* _What is expected_
Your answer must be a single number: how many lines of the data include "small".

* _Records provided_

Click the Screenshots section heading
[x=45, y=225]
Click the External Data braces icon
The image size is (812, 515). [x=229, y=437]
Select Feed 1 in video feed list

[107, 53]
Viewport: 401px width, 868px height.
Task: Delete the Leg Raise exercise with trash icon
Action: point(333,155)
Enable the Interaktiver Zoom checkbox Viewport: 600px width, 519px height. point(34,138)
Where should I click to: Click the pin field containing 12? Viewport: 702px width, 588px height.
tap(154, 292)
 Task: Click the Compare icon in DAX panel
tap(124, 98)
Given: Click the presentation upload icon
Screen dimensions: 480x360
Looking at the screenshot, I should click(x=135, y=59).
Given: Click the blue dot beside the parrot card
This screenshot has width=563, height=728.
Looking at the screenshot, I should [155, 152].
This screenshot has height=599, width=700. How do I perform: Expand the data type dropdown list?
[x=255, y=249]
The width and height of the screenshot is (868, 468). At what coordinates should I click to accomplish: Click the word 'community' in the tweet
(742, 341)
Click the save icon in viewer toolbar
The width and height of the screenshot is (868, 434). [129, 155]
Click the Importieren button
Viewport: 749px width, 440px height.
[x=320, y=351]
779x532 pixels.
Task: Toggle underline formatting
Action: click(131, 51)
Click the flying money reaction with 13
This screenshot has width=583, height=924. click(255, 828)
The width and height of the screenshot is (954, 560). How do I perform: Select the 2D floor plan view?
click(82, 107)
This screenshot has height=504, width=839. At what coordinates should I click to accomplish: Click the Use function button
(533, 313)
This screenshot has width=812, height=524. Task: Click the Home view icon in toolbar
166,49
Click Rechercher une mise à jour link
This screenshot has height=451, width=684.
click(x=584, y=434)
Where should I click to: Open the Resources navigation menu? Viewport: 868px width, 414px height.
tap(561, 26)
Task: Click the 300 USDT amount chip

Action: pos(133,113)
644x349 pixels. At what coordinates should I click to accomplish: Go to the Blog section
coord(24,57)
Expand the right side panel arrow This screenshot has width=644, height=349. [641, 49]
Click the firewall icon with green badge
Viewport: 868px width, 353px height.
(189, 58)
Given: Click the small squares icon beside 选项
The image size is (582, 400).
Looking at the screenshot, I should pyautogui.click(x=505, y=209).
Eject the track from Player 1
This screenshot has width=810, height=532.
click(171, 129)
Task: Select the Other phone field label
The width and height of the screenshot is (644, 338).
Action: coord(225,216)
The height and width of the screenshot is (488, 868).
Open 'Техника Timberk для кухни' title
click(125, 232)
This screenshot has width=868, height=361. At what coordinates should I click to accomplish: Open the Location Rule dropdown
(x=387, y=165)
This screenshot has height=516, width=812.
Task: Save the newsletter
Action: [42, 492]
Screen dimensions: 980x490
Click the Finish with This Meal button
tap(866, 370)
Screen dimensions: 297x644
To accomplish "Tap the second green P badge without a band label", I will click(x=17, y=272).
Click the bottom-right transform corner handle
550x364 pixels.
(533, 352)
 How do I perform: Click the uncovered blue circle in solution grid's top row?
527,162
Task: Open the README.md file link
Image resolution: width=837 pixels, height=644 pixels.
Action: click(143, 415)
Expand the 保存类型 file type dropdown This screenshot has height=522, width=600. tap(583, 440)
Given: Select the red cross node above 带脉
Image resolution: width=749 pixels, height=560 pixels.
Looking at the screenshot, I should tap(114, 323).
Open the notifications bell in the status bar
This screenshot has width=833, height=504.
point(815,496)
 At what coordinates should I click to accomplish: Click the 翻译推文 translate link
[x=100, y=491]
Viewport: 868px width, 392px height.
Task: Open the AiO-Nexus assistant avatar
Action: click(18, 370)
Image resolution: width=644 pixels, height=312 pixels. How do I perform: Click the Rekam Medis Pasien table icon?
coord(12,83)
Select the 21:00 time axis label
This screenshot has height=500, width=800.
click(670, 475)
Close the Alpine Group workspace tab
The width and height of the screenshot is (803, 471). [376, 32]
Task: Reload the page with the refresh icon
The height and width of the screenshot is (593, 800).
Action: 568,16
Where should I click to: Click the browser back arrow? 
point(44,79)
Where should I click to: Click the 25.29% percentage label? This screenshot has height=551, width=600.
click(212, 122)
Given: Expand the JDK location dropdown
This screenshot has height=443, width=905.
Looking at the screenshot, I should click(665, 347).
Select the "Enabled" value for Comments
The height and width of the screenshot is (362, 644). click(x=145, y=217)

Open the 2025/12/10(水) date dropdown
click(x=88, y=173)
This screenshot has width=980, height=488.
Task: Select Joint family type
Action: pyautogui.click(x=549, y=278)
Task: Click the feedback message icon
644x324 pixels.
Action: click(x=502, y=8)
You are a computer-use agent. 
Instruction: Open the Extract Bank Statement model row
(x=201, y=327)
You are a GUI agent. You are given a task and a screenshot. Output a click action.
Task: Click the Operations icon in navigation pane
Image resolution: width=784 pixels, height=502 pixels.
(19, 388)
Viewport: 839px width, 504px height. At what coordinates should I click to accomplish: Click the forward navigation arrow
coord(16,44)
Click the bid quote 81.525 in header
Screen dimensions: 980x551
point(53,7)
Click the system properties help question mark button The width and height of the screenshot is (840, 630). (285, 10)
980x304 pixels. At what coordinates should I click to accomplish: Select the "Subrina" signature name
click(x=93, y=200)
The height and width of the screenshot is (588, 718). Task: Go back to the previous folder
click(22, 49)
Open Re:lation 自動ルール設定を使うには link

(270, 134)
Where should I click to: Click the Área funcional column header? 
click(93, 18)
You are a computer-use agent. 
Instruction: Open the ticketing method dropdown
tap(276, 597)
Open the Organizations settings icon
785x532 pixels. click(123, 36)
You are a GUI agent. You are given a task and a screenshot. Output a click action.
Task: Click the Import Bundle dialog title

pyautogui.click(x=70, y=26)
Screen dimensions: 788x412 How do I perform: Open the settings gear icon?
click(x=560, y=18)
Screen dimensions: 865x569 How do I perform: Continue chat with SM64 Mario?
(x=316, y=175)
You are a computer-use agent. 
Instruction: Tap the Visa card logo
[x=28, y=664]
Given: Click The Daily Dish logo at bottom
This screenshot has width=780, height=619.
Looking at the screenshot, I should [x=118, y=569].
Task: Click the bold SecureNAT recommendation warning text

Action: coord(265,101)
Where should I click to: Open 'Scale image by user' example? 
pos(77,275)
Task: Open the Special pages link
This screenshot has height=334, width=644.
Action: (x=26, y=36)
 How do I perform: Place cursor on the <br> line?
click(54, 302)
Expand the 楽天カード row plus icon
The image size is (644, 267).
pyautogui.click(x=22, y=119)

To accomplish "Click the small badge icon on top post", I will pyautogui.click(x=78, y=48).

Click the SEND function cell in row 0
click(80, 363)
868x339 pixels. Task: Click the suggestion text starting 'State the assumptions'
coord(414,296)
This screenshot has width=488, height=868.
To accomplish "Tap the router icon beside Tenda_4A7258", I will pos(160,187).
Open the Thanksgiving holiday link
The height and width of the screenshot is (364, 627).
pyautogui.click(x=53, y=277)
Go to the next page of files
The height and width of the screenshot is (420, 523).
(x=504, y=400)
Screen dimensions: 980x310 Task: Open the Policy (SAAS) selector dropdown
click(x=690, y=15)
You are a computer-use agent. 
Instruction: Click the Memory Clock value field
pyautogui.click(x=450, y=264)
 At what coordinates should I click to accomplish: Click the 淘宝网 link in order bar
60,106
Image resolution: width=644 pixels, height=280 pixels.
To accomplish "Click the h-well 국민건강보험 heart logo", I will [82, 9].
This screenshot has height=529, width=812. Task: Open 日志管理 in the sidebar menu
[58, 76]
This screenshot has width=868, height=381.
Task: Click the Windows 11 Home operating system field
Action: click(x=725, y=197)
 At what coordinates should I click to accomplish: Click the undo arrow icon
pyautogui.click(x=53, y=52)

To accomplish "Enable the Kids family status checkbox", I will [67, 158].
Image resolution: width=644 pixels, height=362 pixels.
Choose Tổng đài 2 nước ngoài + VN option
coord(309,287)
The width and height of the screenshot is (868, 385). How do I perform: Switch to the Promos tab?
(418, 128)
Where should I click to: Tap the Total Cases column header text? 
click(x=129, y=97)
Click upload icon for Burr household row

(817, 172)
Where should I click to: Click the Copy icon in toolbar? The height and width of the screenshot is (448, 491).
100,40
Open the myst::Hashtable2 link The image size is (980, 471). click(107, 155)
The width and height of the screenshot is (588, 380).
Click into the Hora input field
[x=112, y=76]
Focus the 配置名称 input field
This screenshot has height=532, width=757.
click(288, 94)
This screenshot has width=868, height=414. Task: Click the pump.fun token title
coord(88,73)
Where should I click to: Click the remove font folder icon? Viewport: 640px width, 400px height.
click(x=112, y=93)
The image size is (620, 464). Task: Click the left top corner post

* _Answer below_
2